Repeat, word for word, all the data that follows, and exclude the pictures.

Dataset items:
▬▬▬

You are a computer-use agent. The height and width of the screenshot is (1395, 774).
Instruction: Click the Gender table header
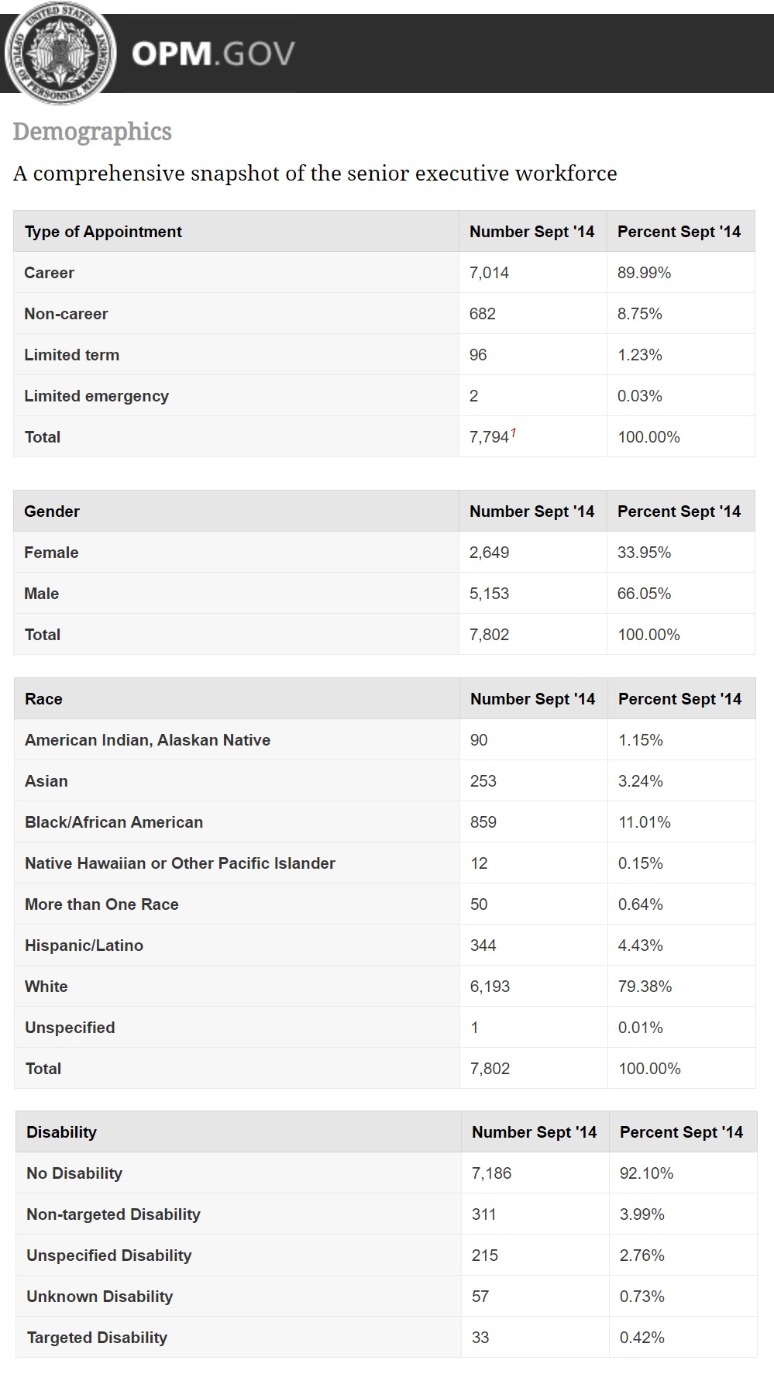pos(52,512)
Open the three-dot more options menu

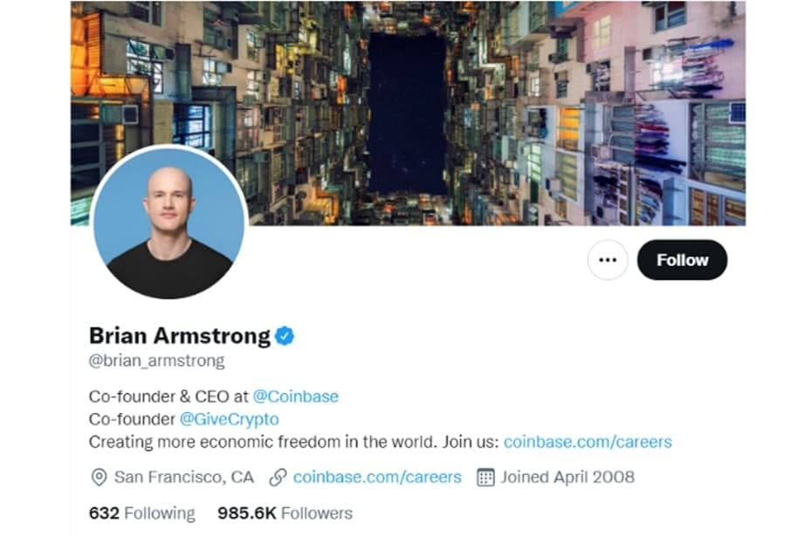click(608, 259)
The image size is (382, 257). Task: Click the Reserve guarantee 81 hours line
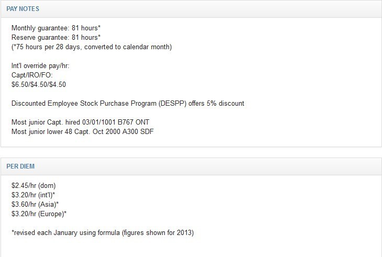click(56, 38)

▬▬▬

* Result of the task *
You are a computer-use agent. The height and width of the screenshot is (1395, 774).
Instruction: Click the Gender table header
pos(52,512)
Open the three-dot more options menu

click(608, 259)
The image size is (382, 257). Task: Click the Reserve guarantee 81 hours line
click(56, 38)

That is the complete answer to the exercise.